Expert: Hot classrooms can lead to health problems

For LifeBridge nurse practitioner Kathleen Murphy, when it gets hot, the key is to be hydrated.

Especially during hot school days and intense workouts.

With the weather warming, many schools in Baltimore City and Baltimore County still remain without air conditioning .

Hot classrooms can lead to health problems for students if they don’t take the time to prepare for the school day.

Murphy said increased temperatures can cause a series of problems for students, including a decrease in energy, being unable to focus and possible fainting.

She added that despite hot temperatures, studies show that children can function in the heat, especially in temperatures of 95 degrees.

“It’s all how you prepare for it,” she said. “In the hot summer months, you have students outside doing intense sports, it’s nothing new.”

She added that changing temperatures and more crowded classrooms now do make the learning environment different from when she was a student.

“I didn’t have air conditioning in my Catholic school,” she said. “Then again, it was a different time.”

To prepare for a hot school day, students should be well hydrated. In a hot building, they should also seek out a space that is cool.

Teachers should also be prepared to spot someone who might be showing signs of light-headedness.

“Healthy students will be able to deal with the heat better than someone who is getting over a severe viral infection,” Murphy said.

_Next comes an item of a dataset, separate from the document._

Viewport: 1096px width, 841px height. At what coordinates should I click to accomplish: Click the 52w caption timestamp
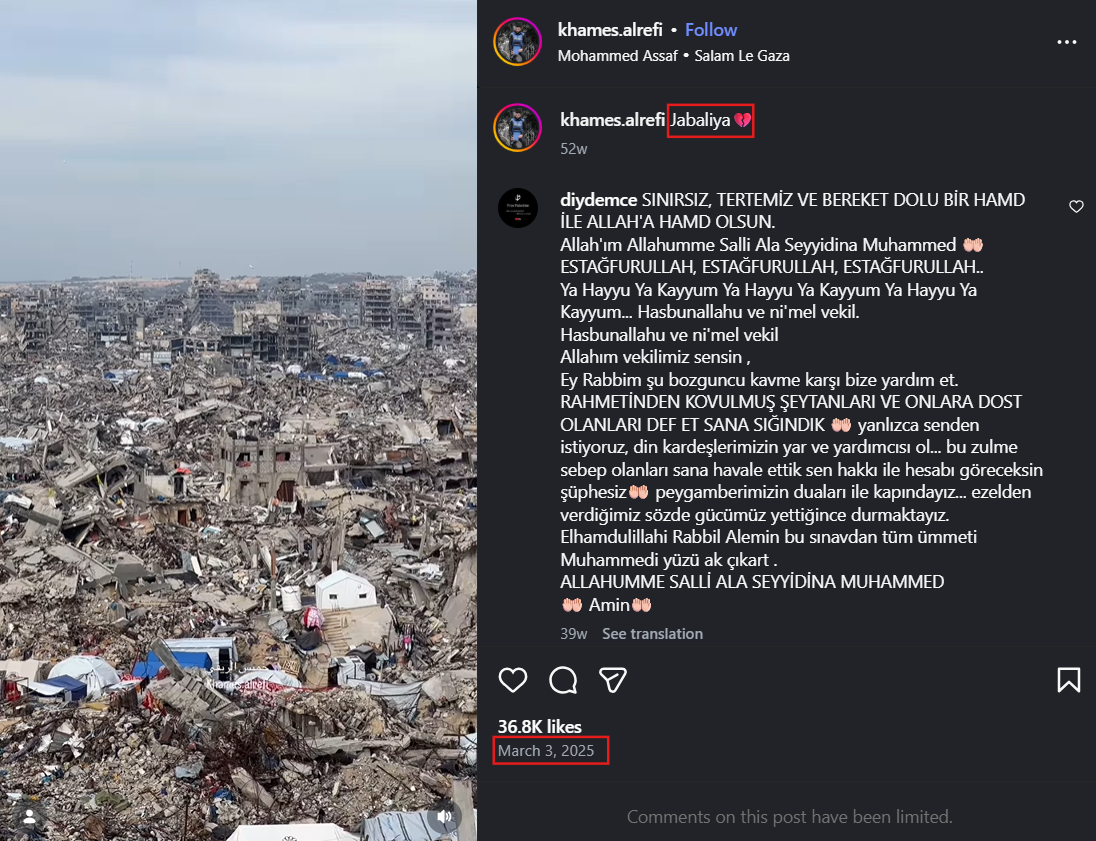coord(574,149)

The push for air conditioning in public schools comes as school advocates push for better educational facilities.

Currently Baltimore City and Baltimore County public schools have buildings without cooling systems.

Surrounding counties like Anne Arundel, Howard and Harford counties upgraded their schools within the last decade.

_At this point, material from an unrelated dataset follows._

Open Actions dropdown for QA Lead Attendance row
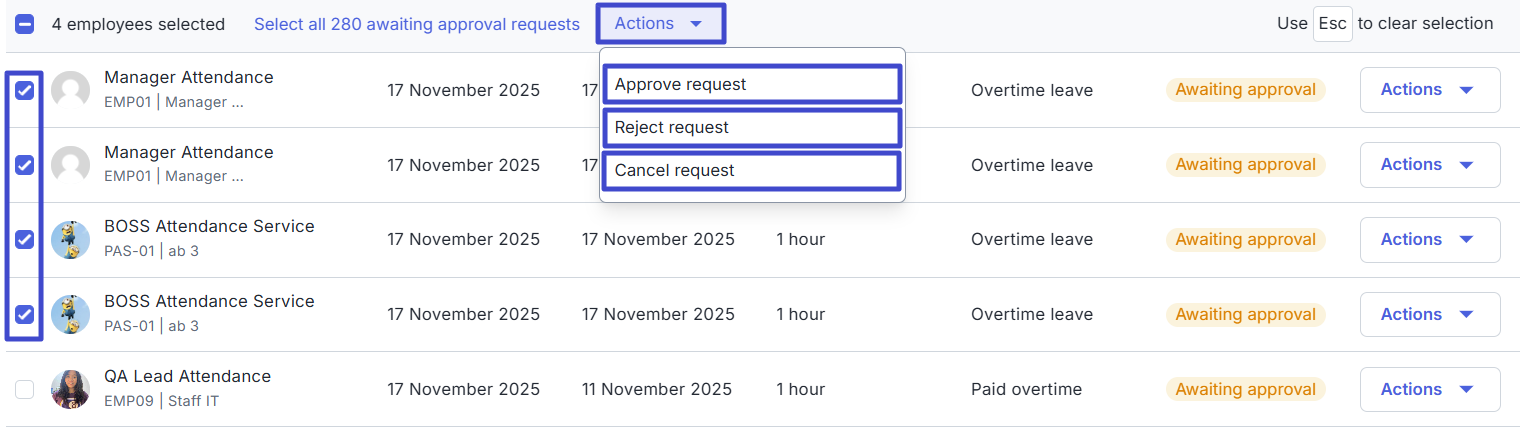This screenshot has height=435, width=1523. point(1429,389)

RELATED: Lack of AC remains a concern in Baltimore City and Baltimore County

Julie Sugar, a member of the advocacy group Advocates for Baltimore County Schools, pushed the air conditioning issue after two students at Ridgely Middle school were taken to the hospital for heat exhaustion.

“Parents of children in non-air conditioned schools need to keep up the pressure to get those schools air conditioned,” she said.

In Baltimore City, 85 percent of schools received a failing rating in terms of building upgrades according to the 2012 Jacob’s report.

Murphy said she hasn’t seen an upswing in patients coming in to be treated for heat exhaustion, but noted it does happen.

“As it gets hotter, we just have to know our limit,” she said. “Hydration plays a key role in dealing with the heat.”